Il est con ou il se fout de ma gueule ?

- Non, je serai le pilote à l’intérieur.

- Oh ! Et…






Lorsqu’il me raccompagne jusqu’à la salle d’attente où Richard est plongé dans la lecture d’un magazine féminin. 

Nous nous serrons la main et il me donne rendez-vous la semaine prochaine.



La tête appuyé à la vitre de la portière, les bras croisés contre ma poitrine, les jambes remontées, les pieds sur le siège,  je compte les poteaux qui bordent l’autoroute.
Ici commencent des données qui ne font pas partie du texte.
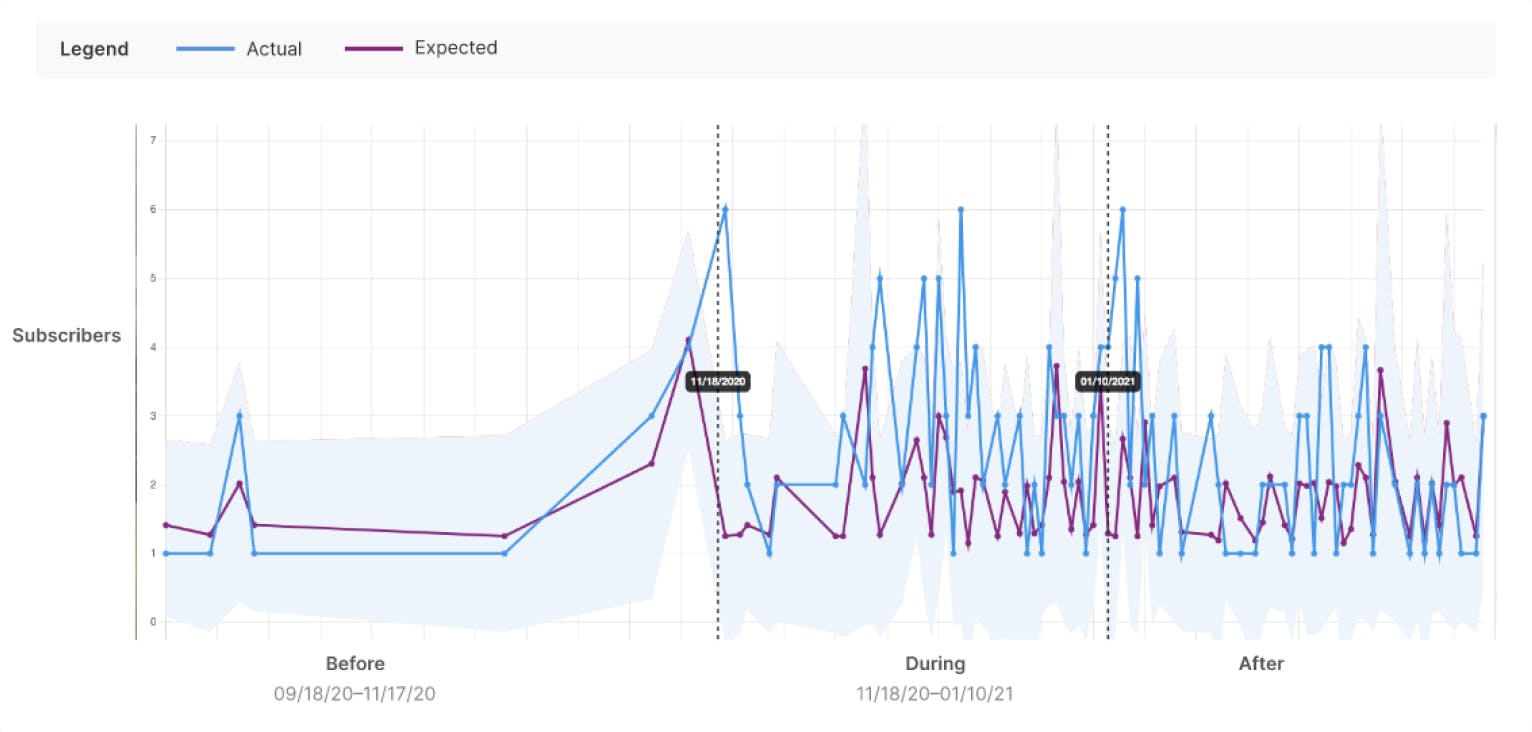
Task: Select the During period label
Action: (935, 663)
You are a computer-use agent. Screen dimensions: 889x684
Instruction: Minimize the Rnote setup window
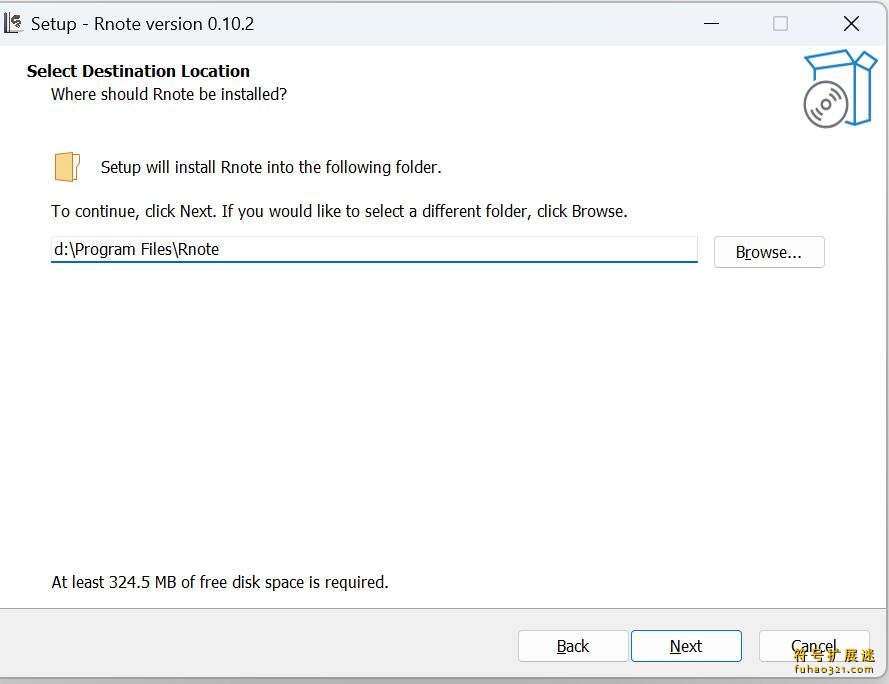(712, 24)
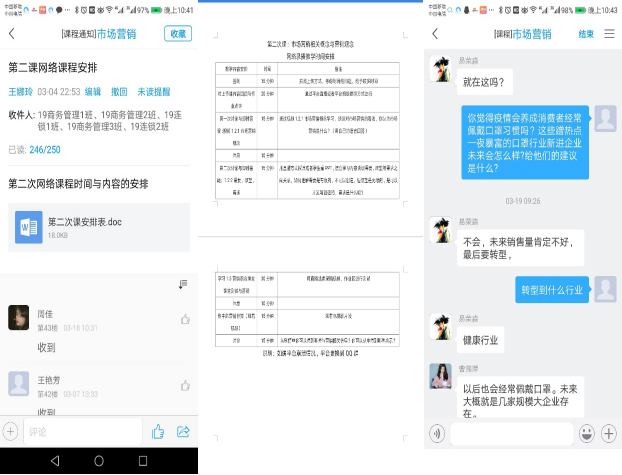This screenshot has height=475, width=622.
Task: Tap the bottom bar thumbs-up like icon
Action: (x=158, y=431)
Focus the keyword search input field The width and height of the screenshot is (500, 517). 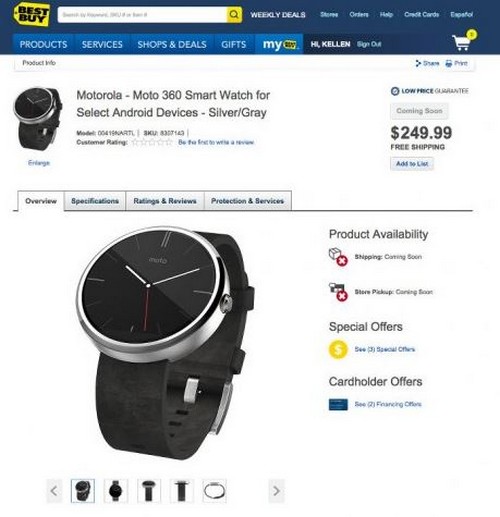point(142,15)
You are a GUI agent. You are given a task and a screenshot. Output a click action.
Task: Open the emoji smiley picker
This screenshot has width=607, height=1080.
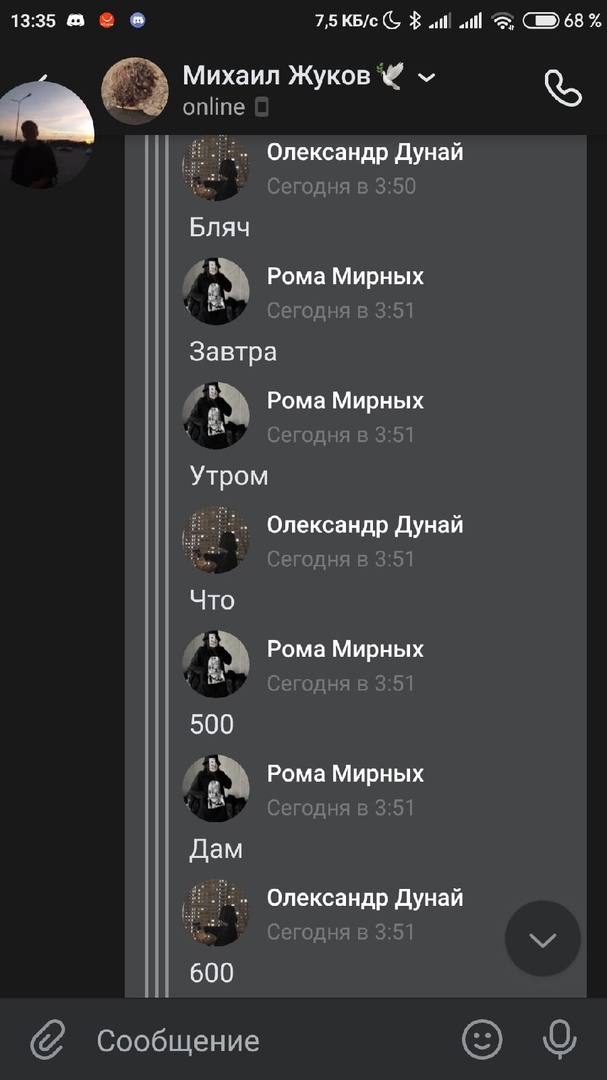[482, 1040]
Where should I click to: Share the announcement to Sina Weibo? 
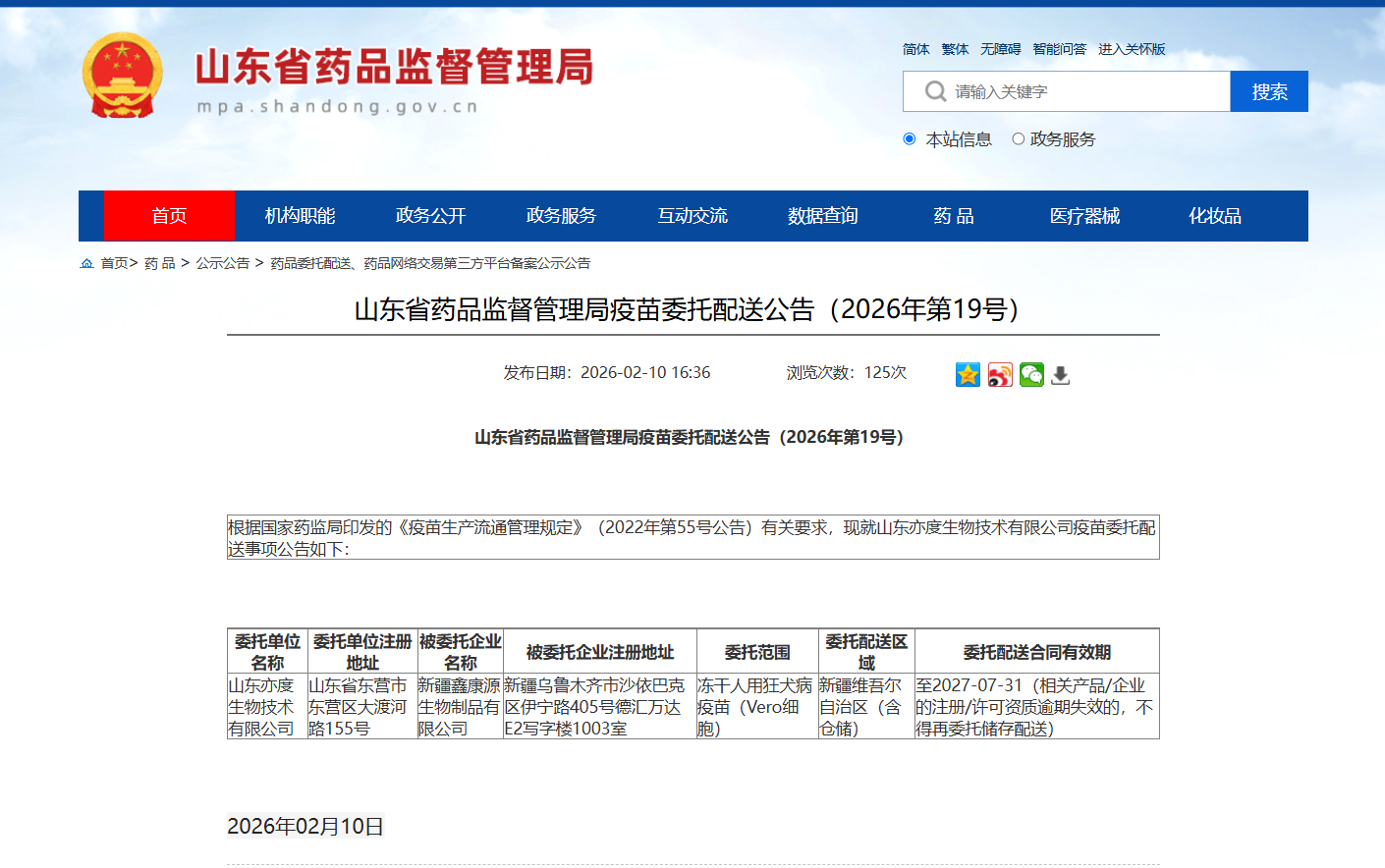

Richard, tout en conduisant, d’une main, me fait mettre les pieds au sol puis j’ai l’impression d’être un petit chien lorsqu’il a ensuite ce geste qu’ont beaucoup d’adultes de caresser la tête des plus jeunes. Je repousse sans douceur son bras et m’assieds en lui tournant le dos. 

- Oh désolé ! De quoi avez-vous parlé ?

- D’avions.

Je continue à compter…

- Oh ! Et c’est tout ?

- Il voulait que je dessine ma famille mais je ne pouvais pas et encore moins moi. D’une, parce que j’arrive pas à dessiner de personnages et parce que je n’ai plus de famille.

- Entraînes-toi.

Je me tourne vers lui, de quoi il cause ?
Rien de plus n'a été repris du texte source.